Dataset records
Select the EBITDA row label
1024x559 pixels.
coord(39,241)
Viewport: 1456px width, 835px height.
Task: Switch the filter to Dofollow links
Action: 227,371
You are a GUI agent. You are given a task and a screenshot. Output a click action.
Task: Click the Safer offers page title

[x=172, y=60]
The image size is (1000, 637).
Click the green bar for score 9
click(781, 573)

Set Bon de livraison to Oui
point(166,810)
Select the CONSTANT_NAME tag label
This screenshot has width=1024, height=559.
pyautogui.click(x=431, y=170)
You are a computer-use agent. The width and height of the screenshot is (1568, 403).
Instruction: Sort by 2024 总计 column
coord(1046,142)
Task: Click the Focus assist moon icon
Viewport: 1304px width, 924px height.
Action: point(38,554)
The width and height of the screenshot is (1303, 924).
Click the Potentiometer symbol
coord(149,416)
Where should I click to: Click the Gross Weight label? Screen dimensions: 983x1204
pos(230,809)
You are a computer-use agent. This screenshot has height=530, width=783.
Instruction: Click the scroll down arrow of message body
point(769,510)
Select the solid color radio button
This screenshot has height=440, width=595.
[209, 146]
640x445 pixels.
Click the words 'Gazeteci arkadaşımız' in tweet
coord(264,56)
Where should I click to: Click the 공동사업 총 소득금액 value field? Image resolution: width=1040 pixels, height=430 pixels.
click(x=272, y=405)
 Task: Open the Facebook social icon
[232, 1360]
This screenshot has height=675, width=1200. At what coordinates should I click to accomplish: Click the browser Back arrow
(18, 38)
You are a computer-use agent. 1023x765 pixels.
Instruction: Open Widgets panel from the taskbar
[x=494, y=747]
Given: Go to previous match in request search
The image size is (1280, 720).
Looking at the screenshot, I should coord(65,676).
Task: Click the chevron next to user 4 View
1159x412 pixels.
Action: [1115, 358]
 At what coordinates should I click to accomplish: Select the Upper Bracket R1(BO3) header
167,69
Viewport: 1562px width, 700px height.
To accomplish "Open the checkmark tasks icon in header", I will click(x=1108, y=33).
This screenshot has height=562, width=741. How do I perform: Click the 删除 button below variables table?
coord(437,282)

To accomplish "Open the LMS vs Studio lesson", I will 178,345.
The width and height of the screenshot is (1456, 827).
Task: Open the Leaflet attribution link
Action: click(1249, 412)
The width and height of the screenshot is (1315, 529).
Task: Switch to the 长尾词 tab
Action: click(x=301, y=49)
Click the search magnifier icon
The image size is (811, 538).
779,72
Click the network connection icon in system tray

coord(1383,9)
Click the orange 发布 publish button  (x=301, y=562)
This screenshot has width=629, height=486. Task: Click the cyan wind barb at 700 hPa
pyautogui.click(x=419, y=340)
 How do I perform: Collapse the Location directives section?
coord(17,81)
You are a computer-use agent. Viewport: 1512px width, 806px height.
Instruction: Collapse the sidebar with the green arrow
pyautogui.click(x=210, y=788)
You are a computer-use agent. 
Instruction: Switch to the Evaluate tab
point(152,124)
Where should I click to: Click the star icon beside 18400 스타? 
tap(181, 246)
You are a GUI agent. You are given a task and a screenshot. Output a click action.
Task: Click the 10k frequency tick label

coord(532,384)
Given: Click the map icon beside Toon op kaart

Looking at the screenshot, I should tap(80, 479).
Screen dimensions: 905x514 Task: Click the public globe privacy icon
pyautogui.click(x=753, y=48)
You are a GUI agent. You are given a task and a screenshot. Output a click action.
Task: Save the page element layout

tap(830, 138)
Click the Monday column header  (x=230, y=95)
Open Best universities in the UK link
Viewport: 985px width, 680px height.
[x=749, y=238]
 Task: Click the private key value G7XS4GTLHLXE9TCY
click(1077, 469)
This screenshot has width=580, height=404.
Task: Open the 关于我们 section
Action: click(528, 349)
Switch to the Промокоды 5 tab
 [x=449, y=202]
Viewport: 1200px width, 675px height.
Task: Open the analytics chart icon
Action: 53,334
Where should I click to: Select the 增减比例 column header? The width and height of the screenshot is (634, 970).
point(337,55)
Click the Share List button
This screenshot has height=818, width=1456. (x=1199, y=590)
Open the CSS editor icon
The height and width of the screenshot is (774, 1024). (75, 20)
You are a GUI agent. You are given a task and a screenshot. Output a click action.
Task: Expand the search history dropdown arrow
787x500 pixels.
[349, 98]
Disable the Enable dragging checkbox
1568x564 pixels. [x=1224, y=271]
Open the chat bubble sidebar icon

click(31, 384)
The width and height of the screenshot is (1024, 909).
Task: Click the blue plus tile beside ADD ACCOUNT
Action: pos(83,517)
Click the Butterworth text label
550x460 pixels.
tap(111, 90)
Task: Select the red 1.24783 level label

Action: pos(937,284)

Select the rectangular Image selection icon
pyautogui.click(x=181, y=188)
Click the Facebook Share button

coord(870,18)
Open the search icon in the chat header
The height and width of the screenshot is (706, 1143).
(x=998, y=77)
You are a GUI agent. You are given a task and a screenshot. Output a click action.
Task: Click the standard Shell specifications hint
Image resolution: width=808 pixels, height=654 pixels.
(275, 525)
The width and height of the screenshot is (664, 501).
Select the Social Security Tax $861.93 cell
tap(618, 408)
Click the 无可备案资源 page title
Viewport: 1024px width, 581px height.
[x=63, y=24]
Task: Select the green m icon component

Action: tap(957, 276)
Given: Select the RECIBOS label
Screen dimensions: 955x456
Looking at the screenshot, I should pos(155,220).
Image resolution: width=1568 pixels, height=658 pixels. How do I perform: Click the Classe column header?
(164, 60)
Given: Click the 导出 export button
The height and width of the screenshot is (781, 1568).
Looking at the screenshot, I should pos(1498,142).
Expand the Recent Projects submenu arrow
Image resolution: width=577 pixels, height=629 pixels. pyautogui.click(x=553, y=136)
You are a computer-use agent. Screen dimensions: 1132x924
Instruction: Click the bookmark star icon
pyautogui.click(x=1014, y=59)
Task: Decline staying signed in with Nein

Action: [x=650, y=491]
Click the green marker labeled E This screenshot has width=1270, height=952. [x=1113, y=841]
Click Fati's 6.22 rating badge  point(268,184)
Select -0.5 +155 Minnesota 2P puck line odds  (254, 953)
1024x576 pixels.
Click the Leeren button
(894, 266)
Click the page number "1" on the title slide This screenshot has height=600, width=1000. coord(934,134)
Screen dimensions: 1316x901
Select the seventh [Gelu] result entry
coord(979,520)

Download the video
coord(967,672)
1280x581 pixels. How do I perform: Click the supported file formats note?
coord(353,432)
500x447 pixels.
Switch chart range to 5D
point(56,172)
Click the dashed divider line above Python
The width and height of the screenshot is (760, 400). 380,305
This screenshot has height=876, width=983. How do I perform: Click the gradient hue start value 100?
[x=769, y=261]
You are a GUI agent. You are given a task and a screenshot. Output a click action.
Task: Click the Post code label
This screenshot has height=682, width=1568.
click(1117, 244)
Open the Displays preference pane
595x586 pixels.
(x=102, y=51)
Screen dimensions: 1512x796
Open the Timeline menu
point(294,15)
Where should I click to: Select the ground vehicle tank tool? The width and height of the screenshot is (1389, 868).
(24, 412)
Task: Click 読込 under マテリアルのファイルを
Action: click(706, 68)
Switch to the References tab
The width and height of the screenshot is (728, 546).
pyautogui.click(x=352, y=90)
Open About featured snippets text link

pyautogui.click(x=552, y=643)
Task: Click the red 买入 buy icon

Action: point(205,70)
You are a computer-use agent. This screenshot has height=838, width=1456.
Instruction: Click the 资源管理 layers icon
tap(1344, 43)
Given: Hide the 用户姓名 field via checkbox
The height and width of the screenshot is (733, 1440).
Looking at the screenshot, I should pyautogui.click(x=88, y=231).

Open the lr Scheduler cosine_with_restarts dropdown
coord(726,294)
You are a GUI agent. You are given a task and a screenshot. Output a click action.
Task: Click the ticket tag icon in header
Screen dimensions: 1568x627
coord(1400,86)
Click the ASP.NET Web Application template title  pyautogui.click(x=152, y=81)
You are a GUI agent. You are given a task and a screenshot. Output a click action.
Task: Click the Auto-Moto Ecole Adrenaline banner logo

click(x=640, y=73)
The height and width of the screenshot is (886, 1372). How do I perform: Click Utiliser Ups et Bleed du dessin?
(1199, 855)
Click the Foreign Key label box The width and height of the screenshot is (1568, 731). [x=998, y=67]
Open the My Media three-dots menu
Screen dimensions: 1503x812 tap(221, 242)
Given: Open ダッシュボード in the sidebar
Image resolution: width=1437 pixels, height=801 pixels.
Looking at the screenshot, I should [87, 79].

▶ [AIM OF THE EXERCISE]: Above are the records; copy exactly the lines from the line with "The width and height of the screenshot is (664, 501)." through the line with "Given: Click the 导出 export button", both included.

▶ [ANSWER BOX]:
The width and height of the screenshot is (664, 501).
Select the Social Security Tax $861.93 cell
tap(618, 408)
Click the 无可备案资源 page title
Viewport: 1024px width, 581px height.
[x=63, y=24]
Task: Select the green m icon component

Action: tap(957, 276)
Given: Select the RECIBOS label
Screen dimensions: 955x456
Looking at the screenshot, I should pos(155,220).
Image resolution: width=1568 pixels, height=658 pixels. How do I perform: Click the Classe column header?
(164, 60)
Given: Click the 导出 export button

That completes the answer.